Exercise A: In the research description, which two model virus systems had their disassembly processes mapped?
Exercise B: Continue the research description from the end of its final sentence.

Extract:
········

Our research focuses on describing the effects of reversible, covalent phosphorylation (His-Asp two component signalling) and noncovalent phosphates (cyclic nucleotide monophosphate (cAMP), ATP, ADP and AMP) on protein conformational dynamics. Ongoing research areas include role of phosphodiesterases (PDEs) in cAMP homeostasis and allosteric effects of histidine phosphorylation and phosphotransfer to aspartates in two-component signalling.
How viruses use their quaternary coat protein structures as thermodynamic sensors for detecting entry into a conducive host cell environment is largely unknown. Amide Hydrogen/Deuterium Exchange Mass Spectrometry (HDX-MS) can be used to monitor whole viral particle dynamics in solution. A map of the quaternary structural changes in disassembly state offers critical insights into cryptic epitopes as novel vaccine targets. Our research has pioneered structural mass spectrometry characterization of temperature and divalent cation-dependent conformational changes on Dengue virus and Turnip Crinkle Virus (TCV) and mapped the specific disassembly processes in these two model virus systems. We have extended these studies to deconstruct the whole viral particle-antibody (DENV2-2D22) complex. These results provide powerful new targets for therapeutic antibody design as well as offer fundamental insights into strategically timed viral disassembly processes which can be extended to all viruses.
We seek to probe the dynamics of membrane proteins with an emphasis on signalling receptors with transmembrane domains by a combination of biophysical methods including cross-linking, fluorescence and structural mass spectrometry. Ongoing projects include EnvZ osmosensing receptor, OmpF porin in E. coli and GPCRs in eukaryotes. The research focus is on describing lipid-mediated changes in receptor dynamics and transmembrane signalling.

········

Recorded data:

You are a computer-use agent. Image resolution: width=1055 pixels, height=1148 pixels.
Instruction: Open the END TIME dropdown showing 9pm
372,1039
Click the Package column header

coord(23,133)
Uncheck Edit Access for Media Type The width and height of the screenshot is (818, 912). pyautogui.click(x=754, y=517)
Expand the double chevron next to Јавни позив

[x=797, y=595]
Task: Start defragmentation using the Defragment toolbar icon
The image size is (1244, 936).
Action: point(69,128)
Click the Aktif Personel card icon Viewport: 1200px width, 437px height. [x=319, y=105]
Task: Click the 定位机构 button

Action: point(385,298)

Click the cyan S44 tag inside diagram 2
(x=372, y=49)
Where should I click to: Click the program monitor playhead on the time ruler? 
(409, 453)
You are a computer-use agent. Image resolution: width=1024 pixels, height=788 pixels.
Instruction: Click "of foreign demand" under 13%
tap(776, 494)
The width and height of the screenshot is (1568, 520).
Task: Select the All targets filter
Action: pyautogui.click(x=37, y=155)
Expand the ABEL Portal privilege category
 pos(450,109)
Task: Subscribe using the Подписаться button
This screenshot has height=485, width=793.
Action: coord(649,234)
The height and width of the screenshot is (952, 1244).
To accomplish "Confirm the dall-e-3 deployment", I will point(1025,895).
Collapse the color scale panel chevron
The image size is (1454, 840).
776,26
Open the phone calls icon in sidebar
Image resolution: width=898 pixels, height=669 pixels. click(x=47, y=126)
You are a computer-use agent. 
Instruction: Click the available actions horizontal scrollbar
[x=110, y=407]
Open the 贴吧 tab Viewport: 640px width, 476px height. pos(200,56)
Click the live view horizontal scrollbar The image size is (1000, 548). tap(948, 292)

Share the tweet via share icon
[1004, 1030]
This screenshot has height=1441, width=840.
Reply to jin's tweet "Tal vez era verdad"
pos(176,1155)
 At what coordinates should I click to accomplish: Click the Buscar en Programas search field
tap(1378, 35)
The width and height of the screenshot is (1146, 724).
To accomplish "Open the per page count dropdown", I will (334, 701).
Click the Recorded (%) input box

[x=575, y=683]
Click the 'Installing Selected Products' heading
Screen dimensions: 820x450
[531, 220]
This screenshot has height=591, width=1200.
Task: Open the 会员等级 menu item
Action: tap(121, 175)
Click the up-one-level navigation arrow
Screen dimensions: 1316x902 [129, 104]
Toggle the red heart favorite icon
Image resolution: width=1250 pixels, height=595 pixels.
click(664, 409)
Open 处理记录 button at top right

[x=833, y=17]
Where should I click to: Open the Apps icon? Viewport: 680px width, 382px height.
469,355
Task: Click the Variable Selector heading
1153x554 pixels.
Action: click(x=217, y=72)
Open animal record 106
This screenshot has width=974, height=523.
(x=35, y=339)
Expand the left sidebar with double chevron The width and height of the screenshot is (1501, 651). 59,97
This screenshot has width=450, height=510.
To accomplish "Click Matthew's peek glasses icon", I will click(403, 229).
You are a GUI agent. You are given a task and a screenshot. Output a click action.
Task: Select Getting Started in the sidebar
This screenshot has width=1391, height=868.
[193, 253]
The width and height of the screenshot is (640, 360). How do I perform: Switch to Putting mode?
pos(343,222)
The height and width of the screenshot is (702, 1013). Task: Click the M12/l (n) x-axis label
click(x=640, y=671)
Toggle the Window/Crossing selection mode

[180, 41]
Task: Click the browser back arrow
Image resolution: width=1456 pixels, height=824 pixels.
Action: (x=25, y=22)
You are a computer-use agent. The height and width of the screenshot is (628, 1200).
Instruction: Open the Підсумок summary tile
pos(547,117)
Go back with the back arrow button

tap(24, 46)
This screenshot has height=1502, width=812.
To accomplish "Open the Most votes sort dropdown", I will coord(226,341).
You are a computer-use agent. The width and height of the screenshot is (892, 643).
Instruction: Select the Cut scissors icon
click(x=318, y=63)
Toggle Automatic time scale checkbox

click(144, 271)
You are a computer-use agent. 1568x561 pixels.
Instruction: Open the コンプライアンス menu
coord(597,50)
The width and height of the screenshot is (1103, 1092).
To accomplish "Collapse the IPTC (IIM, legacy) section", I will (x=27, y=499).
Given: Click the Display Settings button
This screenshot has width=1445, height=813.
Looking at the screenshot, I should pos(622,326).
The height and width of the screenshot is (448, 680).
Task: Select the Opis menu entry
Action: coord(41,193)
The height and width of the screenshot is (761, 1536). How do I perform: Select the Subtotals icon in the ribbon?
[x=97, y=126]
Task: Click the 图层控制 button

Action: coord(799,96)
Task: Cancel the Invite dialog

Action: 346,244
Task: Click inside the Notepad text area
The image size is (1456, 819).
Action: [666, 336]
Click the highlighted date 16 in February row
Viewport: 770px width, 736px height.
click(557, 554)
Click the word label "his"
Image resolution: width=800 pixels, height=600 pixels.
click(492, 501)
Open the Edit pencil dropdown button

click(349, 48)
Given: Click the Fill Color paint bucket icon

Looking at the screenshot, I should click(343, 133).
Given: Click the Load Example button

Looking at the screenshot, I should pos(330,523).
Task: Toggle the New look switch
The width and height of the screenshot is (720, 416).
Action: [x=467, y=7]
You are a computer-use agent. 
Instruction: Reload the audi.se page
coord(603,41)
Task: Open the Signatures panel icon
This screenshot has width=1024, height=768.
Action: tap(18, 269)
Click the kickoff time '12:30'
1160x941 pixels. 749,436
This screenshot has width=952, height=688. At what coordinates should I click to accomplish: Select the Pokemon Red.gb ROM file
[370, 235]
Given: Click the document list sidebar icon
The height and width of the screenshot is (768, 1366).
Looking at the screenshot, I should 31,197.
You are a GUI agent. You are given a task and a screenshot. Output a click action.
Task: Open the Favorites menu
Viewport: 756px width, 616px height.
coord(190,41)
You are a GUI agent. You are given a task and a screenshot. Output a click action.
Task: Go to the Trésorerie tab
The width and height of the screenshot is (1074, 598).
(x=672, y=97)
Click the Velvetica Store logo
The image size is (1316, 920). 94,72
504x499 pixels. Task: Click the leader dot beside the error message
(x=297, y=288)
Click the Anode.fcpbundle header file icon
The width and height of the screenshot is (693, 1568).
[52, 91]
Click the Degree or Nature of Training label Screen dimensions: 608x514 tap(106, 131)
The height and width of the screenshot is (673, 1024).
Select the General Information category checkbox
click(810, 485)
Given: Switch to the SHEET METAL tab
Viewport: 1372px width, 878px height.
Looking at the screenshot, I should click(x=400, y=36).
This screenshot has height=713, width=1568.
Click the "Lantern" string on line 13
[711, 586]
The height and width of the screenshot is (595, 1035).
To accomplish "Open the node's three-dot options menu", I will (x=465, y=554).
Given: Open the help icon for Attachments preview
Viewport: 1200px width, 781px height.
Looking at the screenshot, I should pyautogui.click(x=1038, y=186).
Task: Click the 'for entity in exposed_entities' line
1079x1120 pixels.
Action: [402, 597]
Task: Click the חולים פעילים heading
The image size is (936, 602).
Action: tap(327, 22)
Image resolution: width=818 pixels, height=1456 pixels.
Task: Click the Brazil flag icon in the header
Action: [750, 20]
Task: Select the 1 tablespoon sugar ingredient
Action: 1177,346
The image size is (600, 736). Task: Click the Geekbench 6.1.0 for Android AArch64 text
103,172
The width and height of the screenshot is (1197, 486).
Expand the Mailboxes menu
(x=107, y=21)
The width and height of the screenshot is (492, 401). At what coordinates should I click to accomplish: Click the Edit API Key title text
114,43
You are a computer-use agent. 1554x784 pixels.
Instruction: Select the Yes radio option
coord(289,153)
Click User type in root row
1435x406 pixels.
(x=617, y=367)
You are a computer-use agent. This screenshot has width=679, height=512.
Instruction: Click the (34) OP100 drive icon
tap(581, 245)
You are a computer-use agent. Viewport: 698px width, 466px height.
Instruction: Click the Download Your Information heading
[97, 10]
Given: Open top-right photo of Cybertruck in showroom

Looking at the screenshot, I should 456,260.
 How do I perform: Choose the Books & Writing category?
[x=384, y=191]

········

Result A: Dengue virus and Turnip Crinkle Virus (TCV).

Result B:
HDX-MS is being applied to identify lead fragment compounds by mapping the regions of the protein that show altered dynamics in the presence of weak affinity ligands. These maps are being used to rank and develop weak affinity fragments into more specific high affinity leads.
A powerful method to probe dynamics in solution is amide hydrogen/deuterium exchange (HDX) which uses polypeptide backbone amide hydrogens as conformational probes. This exchange is dependent on structure (H-bonding), neighborhood effects and macromolecular interactions and is a readout of conformational flexibility in the millisecond-minute timescale. HDX-MS is especially useful as a comparative technique for probing conformational dynamics of proteins under biologically-relevant perturbations including post-translational modifications, protein, lipid, nucleic acid and ligand interactions. Our group seeks to develop HDXMS and ion mobility mass spectrometry methods and applications in protein dynamics.
Molecular dynamics (MD) simulations are used to model biophysical information from HDX-MS to develop models for allostery in signalling proteins, mapping protein-protein interactions and resolving timescales of protein dynamic processes.